Madagascar bird declared extinct
The Alaotra Grebe, a diving bird native to Madagascar, has been officially classified as extinct.
London: The Alaotra Grebe, a diving bird native to Madagascar, has been officially classified as extinct by an international bird conservation organisation.
BirdLife International has said in a report that the species, once found on Lake Alaotra, the largest lake in Madagascar, declined rapidly due to carnivorous fish being introduced to the lake and the use of nylon gill nets by local fishermen.
"No hope now remains for this species. It is another example of how human actions can have unforeseen consequences," Leon Bennun, BirdLife International`s director of science, policy and information was quoted as saying by the CNN.

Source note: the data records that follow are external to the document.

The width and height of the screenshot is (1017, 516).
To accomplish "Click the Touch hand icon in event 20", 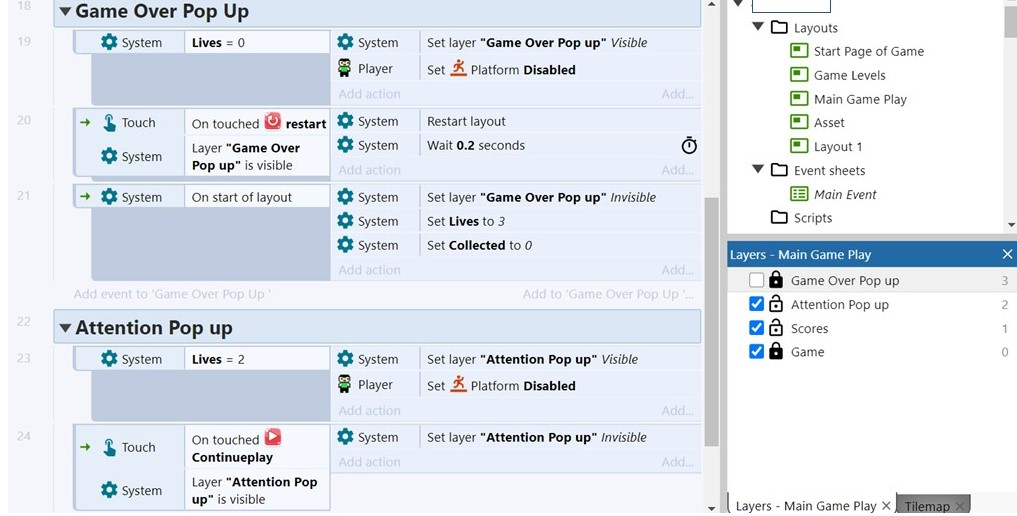I will (x=110, y=123).
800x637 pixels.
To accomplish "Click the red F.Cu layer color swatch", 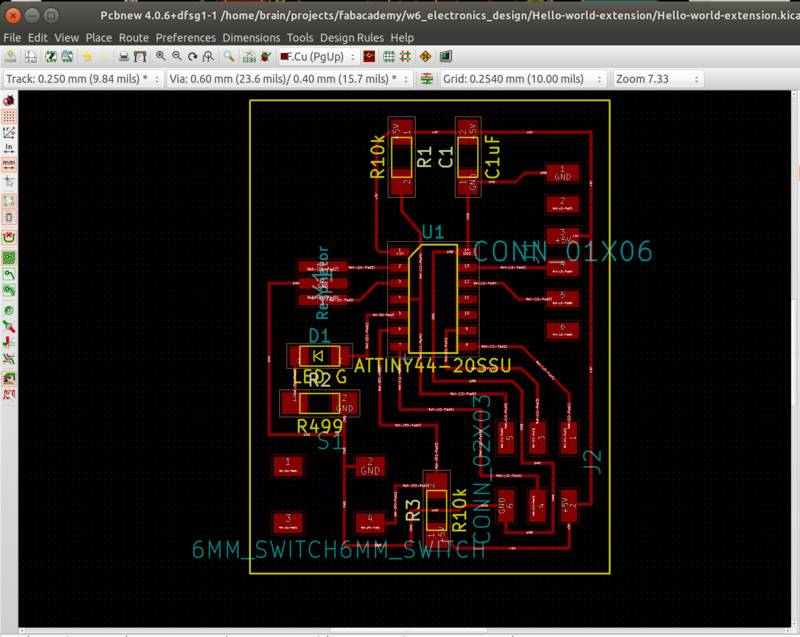I will coord(283,57).
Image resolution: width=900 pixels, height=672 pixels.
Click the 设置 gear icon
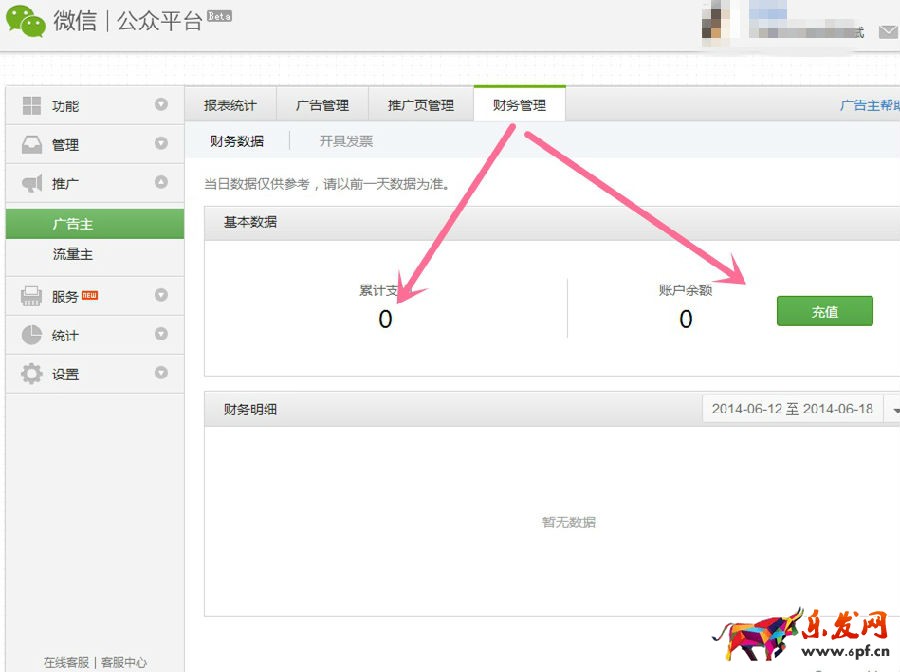32,374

BirdLife International`s report is the latest update to the International Union for Conservation of Nature`s (IUCN) Red List of Threatened Species for birds and highlights additional cases of threats on bird life.

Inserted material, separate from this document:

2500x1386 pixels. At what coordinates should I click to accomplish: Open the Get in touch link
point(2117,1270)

The status of Zapata Rail, a blue-brown bird native to Cuba, was upgraded to "critically endangered", while in Asia and Australia, pollution in coastal wetlands has led to the falling populations of wading birds like the Great Knot and the Far Eastern Curlew.
However, there also has been a positive impact of conservation projects on the survival of certain species.
The Azores Bullfinch has been downgraded from "critically endangered" to "endangered", while the numbers of Yellow-eared Parrot have been rising in Colombia.